Feature Request: Prepare the Package for Glitch Generation
Description
We need to enhance the MDC package to support glitch generation reliably. Currently, the glitch extraction process relies on deepextractor that has installation issues, and the model is stored directly in the deepextractor git repo (which is not best practice). This blocks seamless integration for users.
To resolve this, I propose refactoring the glitch handling. Below are the key issues and two viable approaches to proceed.
Current Issues
- Non-installable DL package:
deepextractorused for extracting glitches from data cannot be installed via standard methods (e.g., pip or setup.py, or pyproject.toml) - Model storage in Git repo: The trained model is committed directly to the repo, which bloats the repository size.
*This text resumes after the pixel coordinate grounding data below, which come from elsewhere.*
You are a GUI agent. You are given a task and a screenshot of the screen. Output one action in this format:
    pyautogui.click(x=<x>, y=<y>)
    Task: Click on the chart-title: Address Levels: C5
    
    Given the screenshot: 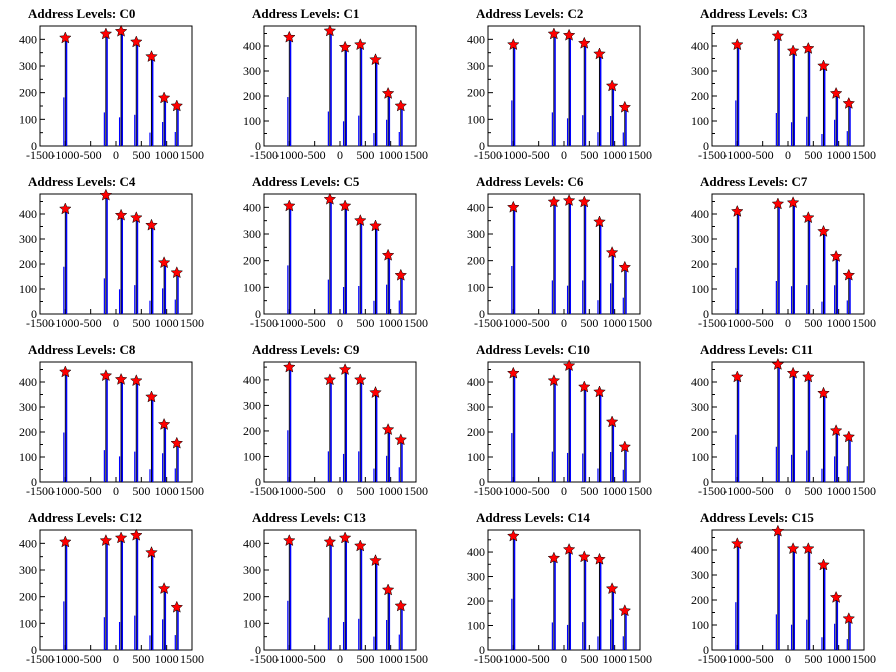 What is the action you would take?
    pyautogui.click(x=306, y=182)
    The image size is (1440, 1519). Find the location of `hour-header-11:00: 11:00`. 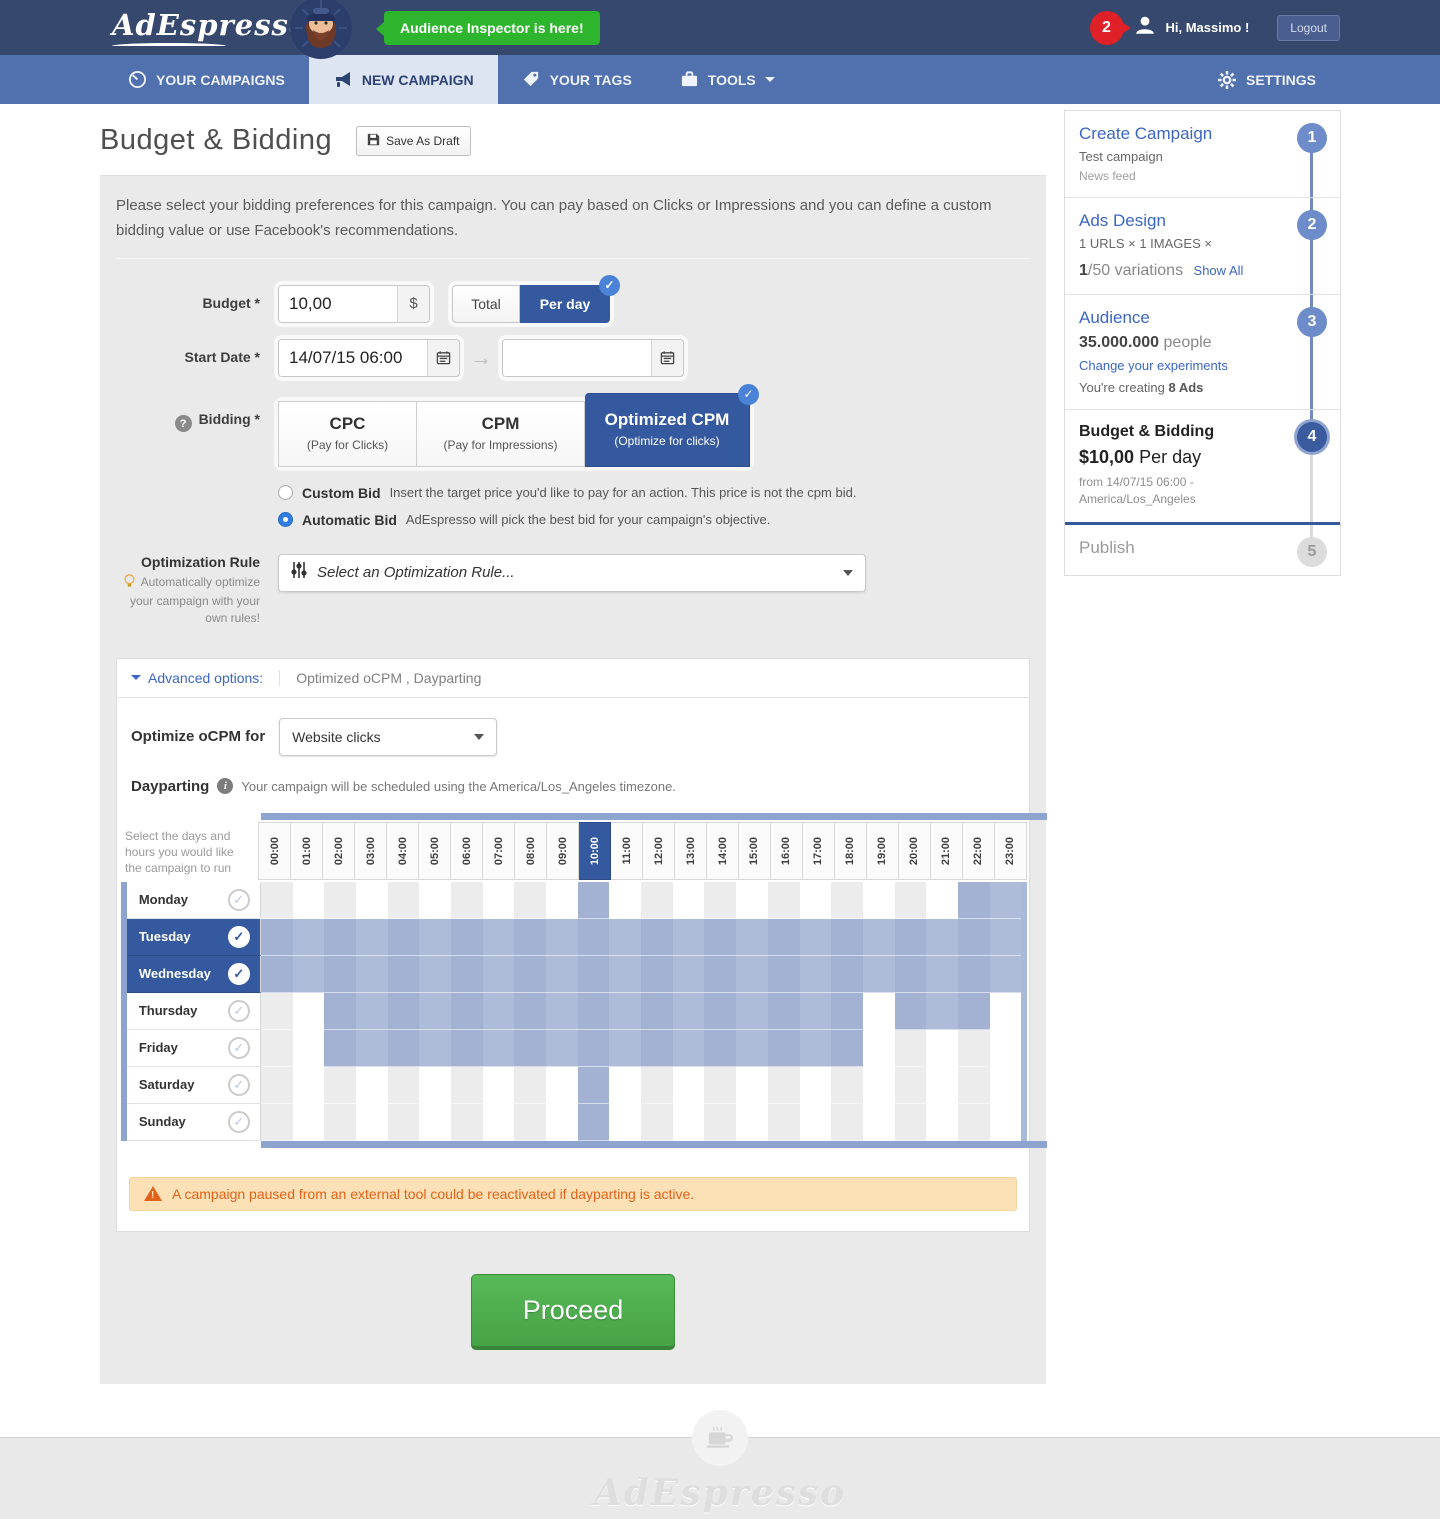

hour-header-11:00: 11:00 is located at coordinates (628, 850).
It should be hosted externally (e.g., in Hugging Face Hub) for versioned access and easier sharing.
Proposed Approaches
- Option 1: On-the-fly extraction with model hosting
- Host the model in a Hugging Face repository for easy loading (e.g., via transformers or direct download).
- Refactor
deepextractorto make it installable (e.g., fix dependencies, create a proper PyPI package. - Integrate on-the-fly glitch extraction into MDC: Run the model during package execution to subtract glitches dynamically from input data.
- Pros: Keeps the pipeline flexible; no pre-processing needed.
- Cons: Increases runtime for users with limited compute; requires
deepextractorto be well-maintained.
- Option 2: Pre-extracted glitches via Zenodo
- Pre-run the glitch extraction offline (using the current setup) and reconstruct glitches.
- Upload the resulting glitch datasets to a Zenodo repository (with DOIs for citability).
- Download pre-extracted glitches from Zenodo and apply them directly in the generation workflow.
- Pros: Eliminates DL dependencies and runtime overhead; ensures reproducibility.
- Cons: Requires upfront data generation and hosting; less flexible for custom datasets.